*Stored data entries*

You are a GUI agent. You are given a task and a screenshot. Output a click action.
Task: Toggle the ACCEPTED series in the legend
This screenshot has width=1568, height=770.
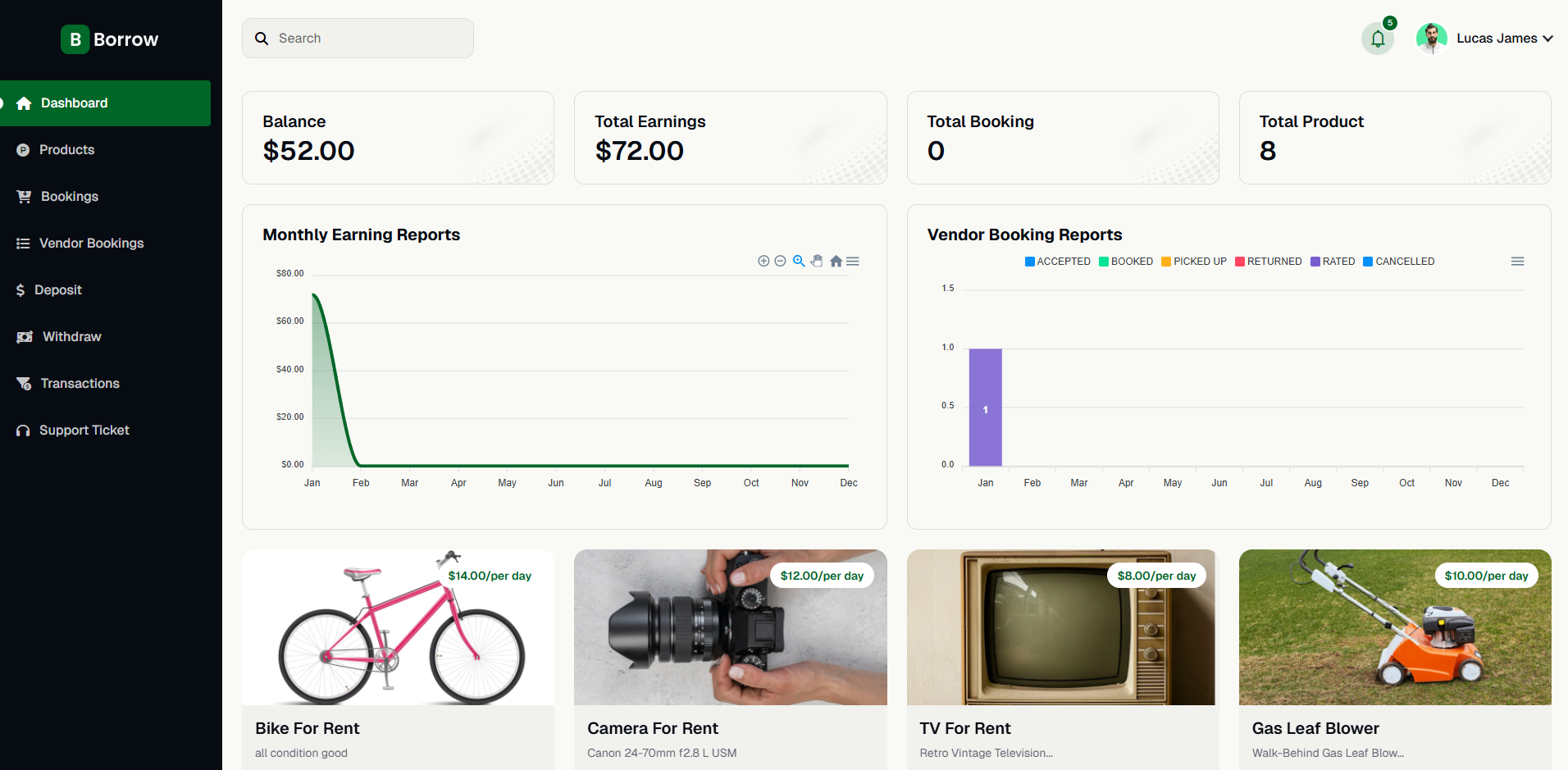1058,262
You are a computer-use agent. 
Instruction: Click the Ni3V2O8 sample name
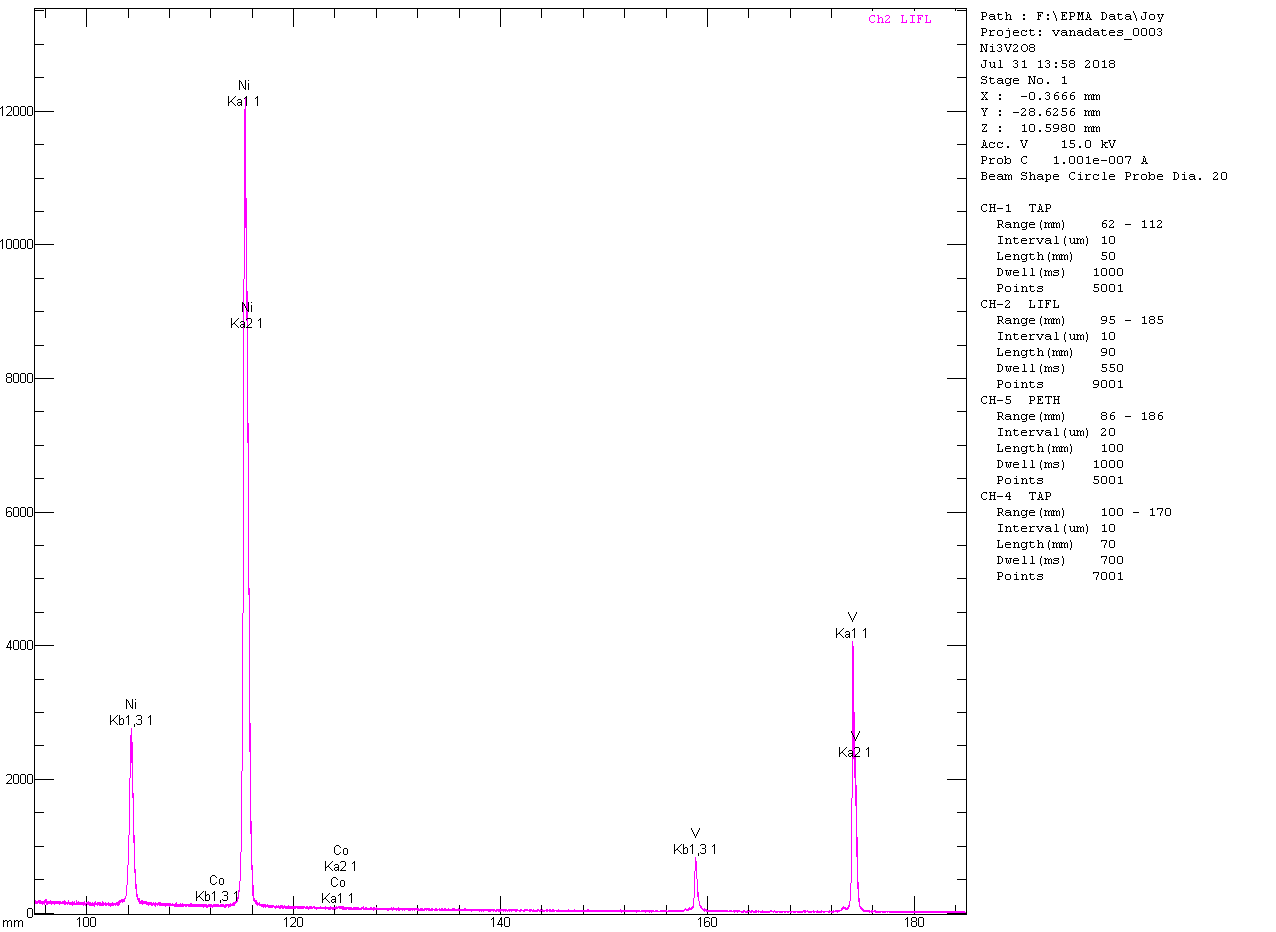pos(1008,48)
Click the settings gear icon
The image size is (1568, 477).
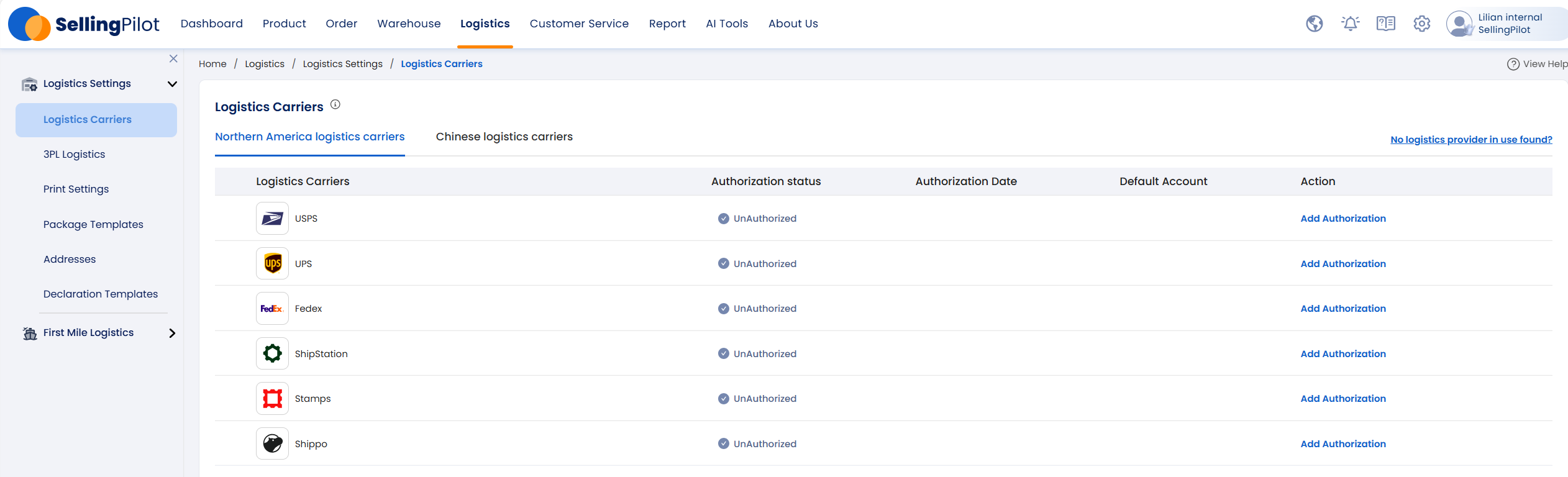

*BRIEF*
Print the data above exactly, from its first line to the line bearing "Click the settings gear icon" inclusive, and keep pictures out of the result.

*ANSWER TO THE EXERCISE*
You are a GUI agent. You are given a task and a screenshot. Output a click action.
Task: Toggle the ACCEPTED series in the legend
This screenshot has width=1568, height=770.
1058,262
You are a computer-use agent. 
Instruction: Click the Ni3V2O8 sample name
pos(1008,48)
Click the settings gear icon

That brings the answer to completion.